Page extract below:

With thousands of people moving together, at a time when social distancing has been made mandatory, the risk of Covid-19 spreading further has never been higher
Thousands of garment workers since Friday morning had walked or used alternative modes of transport to reach Dhaka as their jobs were on the line, only to make their way back home just a day later.
The exit points of Dhaka were crowded on Sunday with people looking for public transports to head to their hometowns after owners, facing harsh criticisms, decided to keep factories closed till April 11— in line with the general holiday that’s been extended until April 14.
But going home also proved difficult for the workers with the ongoing nationwide shutdown in place to prevent further spread of Covid-19 that has killed nine people in the country so far.
Police also issued an instruction that no one will be allowed to enter or leave Dhaka from Sunday, adding to the woe of the workers.
Different organizations, including Transparency International Bangladesh, described the fiasco as a violation of security and health rights of the garment workers by owners.
With thousands of people moving together, at a time when social distancing has been made mandatory, the risk of the novel coronavirus spreading further has never been higher.
“We are just pawns in this risky game [of the factory owners] during this coronavirus pandemic,” said Mehedi Hassan, who reached Dhaka from a Netrokona village on Saturday midnight.
He had to spend over Tk1,000 to travel to Dhaka, taking rickshaws, van, auto-rickshaw, truck and motorcycle.
Thousands of workers like him had to ride on the back of trucks defying the risk of being infected.
When the Dhaka-bound wave of the workers drew flak, BGMEA President Rubana Huq late on Saturday said it was not the trade body’s responsibility to decide about the opening and closure of garment factories.
“I have never done injustice to the workers. You can’t just hold me liable,” she said.
Health Minister Zahid Maleque on Sunday also said that BGMEA and BKMEA did not consult with them.
On Sunday, most of the workers started for home after they were sent back from the factory gates, with the managements saying operations would resume on April 12.
Still, some factories in Gazipur were found operating on Sunday, over which many workers expressed anger. Some even were seen protesting inside the factories.
“Owners are staying in their homes, we can’t. We had to come to save our jobs,” said Adul Mozid, who came from Tangail and works at Aswad Composite Mills Limited. “That’s why I risked my life.”
Seeking anonymity, a worker of Sreepur’s Takwa Garment said: “Our owner is forcing us to work, when all other factories across the country are closed.
“We are scared, because they didn’t provide anything to keep ourselves safe at workplace. We are working because we don’t want to lose our jobs.”
“If we were told a day earlier, we wouldn’t have risked our lives and spent extra money on transport to get here,” said a worker of SS Knitwear Limited, who came from Sherpur.
Not everyone got paid
Meanwhile, two factories in Narayanganj had asked its workers to come and get their salaries, but did not follow through.

End of Page extract.

(Exercises to complete):
(A) In the article on garment workers:
(i) Until what date did owners decide to keep factories closed?
(ii) How much did Mehedi Hassan have to spend to travel to Dhaka?
(iii) Where did Adul Mozid come from?
(B) In the article on garment workers, replace "shutdown" with "lockdown" in everything from "But going home" down to "never been higher.", and give that passage.
None of the data is needed here.

Recorded information below:

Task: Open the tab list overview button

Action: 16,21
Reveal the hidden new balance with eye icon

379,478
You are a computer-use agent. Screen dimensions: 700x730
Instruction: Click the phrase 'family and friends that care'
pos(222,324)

End of Recorded information.

(Per-task outputs):
(A)
(i) April 11
(ii) Over Tk1,000
(iii) Tangail

(B)
But going home also proved difficult for the workers with the ongoing nationwide lockdown in place to prevent further spread of Covid-19 that has killed nine people in the country so far.
Police also issued an instruction that no one will be allowed to enter or leave Dhaka from Sunday, adding to the woe of the workers.
Different organizations, including Transparency International Bangladesh, described the fiasco as a violation of security and health rights of the garment workers by owners.
With thousands of people moving together, at a time when social distancing has been made mandatory, the risk of the novel coronavirus spreading further has never been higher.